Mariupol 'Kritis' Usai Dikepung Rusia! 1.582 Warga Sipil Jadi Korban Jiwa Sejak Invasi Rusia
SinPo.id - Pasukan Rusia terus melancarkan serangan dan mengepung kota pelabuhan Laut Hitam Mariupol. Situasi di kota tersebut kini dalam kondisi kritis.
Kementerian pertahanan Rusia yang dikutip oleh kantor berita Tass mengatakan bahwa Mariupol sekarang benar-benar dikepung, dan pejabat Ukraina menuduh Rusia sengaja mencegah warga sipil keluar dan menghentikan konvoi kemanusiaan untuk masuk.
Penasihat kementerian dalam negeri Vadym Denysenko menyatakan keraguan bahwa upaya terbaru untuk memberikan bantuan kemanusiaan ke Mariupol akan berhasil, dan upaya baru untuk mengevakuasi warga sipil tampaknya telah gagal.
“Situasinya kritis,” kata Denysenko.
Dewan kota mengatakan 1.582 warga sipil telah tewas di Mariupol sejak Rusia menginvasi Ukraina pada 24 Februari. Namun, Rusia membantah menargetkan warga sipil dalam apa yang disebutnya "operasi khusus" untuk melucuti senjata Ukraina dan menggulingkan para pemimpin yang disebutnya "neo-Nazi".
Penduduk Mariupol, kota penting yang strategis dengan lebih dari 400.000 penduduk di masa damai, berjuang hidup tanpa listrik atau air selama lebih dari seminggu.

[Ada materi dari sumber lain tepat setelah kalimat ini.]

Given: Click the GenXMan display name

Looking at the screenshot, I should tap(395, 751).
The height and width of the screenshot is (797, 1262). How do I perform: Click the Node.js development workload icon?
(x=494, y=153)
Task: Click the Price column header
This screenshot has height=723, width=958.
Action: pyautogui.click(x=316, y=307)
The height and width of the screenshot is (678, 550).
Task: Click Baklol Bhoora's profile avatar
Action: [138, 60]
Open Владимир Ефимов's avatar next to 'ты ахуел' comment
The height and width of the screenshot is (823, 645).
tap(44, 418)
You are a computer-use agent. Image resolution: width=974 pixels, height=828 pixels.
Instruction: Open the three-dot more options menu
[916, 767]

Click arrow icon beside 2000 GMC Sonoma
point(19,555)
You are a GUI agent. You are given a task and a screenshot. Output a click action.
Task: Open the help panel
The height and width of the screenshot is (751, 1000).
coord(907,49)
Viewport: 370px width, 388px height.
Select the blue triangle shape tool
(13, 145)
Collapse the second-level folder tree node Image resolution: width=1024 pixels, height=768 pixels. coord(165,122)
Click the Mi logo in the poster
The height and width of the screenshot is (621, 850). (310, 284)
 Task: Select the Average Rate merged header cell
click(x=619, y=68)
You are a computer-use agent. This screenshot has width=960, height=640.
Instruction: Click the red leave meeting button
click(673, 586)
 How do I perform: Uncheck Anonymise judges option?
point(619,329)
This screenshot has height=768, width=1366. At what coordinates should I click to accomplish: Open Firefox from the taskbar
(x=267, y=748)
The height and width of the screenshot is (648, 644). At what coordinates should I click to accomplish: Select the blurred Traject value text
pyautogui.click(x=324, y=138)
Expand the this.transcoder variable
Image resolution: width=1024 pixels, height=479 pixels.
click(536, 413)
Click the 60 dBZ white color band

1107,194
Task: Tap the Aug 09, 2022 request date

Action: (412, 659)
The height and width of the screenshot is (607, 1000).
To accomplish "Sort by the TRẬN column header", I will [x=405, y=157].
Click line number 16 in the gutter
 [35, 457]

Upaya untuk mengatur gencatan senjata lokal dan jalan keluar yang aman menemui kegagalan, dengan masing-masing pihak saling menyalahkan.
Para pejabat di Mariupol mengatakan penembakan Rusia tidak henti-hentinya pada hari Jumat. Tass mengutip kementerian pertahanan Rusia yang mengatakan semua jembatan dan jalan menuju Mariupol telah dihancurkan atau ditambang oleh pasukan Ukraina.
Tiga orang tewas dalam serangan yang menghancurkan sebuah rumah sakit di Mariupol minggu ini, kata para pejabat Ukraina, dan persediaan telah menipis selama berhari-hari.
Walikota Vadym Boychenko mengatakan pesawat tempur Rusia telah menargetkan daerah pemukiman di kota "setiap 30 menit" pada hari Kamis, "membunuh warga sipil, orang tua, wanita dan anak-anak".
Presiden Ukraina Volodymr Zelenskyy menuduh Moskow meluncurkan "serangan tank" yang menargetkan koridor kemanusiaan di mana ia telah mengirim konvoi untuk mencoba mendapatkan makanan, air dan obat-obatan ke kota.